## Written exercise
Please copy every one of the lines below exactly, without changing a single character.

── Material for the task ──

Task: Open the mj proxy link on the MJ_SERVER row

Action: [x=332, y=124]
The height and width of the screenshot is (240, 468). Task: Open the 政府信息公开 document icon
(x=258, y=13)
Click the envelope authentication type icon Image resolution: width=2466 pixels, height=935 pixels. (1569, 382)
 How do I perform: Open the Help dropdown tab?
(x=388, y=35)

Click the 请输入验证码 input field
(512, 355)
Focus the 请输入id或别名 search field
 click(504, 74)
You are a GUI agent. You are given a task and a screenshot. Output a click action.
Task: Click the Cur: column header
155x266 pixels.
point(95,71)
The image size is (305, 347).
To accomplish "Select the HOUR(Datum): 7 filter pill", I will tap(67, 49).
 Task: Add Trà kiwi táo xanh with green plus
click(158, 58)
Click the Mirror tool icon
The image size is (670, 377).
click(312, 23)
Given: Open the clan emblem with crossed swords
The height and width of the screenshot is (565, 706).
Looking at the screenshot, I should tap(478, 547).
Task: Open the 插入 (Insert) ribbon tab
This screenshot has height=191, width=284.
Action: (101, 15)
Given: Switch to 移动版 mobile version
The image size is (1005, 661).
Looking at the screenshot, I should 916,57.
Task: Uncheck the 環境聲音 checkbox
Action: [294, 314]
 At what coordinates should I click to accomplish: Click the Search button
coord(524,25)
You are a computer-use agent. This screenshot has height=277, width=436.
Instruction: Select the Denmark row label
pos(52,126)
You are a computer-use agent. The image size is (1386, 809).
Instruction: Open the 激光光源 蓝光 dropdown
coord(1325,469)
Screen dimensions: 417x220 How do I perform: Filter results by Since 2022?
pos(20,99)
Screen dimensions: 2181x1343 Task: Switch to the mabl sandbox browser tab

───

## Task solution
Task: Open the mj proxy link on the MJ_SERVER row

Action: [x=332, y=124]
The height and width of the screenshot is (240, 468). Task: Open the 政府信息公开 document icon
(x=258, y=13)
Click the envelope authentication type icon Image resolution: width=2466 pixels, height=935 pixels. (1569, 382)
 How do I perform: Open the Help dropdown tab?
(x=388, y=35)

Click the 请输入验证码 input field
(512, 355)
Focus the 请输入id或别名 search field
 click(504, 74)
You are a GUI agent. You are given a task and a screenshot. Output a click action.
Task: Click the Cur: column header
155x266 pixels.
point(95,71)
The image size is (305, 347).
To accomplish "Select the HOUR(Datum): 7 filter pill", I will tap(67, 49).
 Task: Add Trà kiwi táo xanh with green plus
click(158, 58)
Click the Mirror tool icon
The image size is (670, 377).
click(312, 23)
Given: Open the clan emblem with crossed swords
The height and width of the screenshot is (565, 706).
Looking at the screenshot, I should tap(478, 547).
Task: Open the 插入 (Insert) ribbon tab
This screenshot has height=191, width=284.
Action: (101, 15)
Given: Switch to 移动版 mobile version
The image size is (1005, 661).
Looking at the screenshot, I should 916,57.
Task: Uncheck the 環境聲音 checkbox
Action: [294, 314]
 At what coordinates should I click to accomplish: Click the Search button
coord(524,25)
You are a computer-use agent. This screenshot has height=277, width=436.
Instruction: Select the Denmark row label
pos(52,126)
You are a computer-use agent. The image size is (1386, 809).
Instruction: Open the 激光光源 蓝光 dropdown
coord(1325,469)
Screen dimensions: 417x220 How do I perform: Filter results by Since 2022?
pos(20,99)
Screen dimensions: 2181x1343 Task: Switch to the mabl sandbox browser tab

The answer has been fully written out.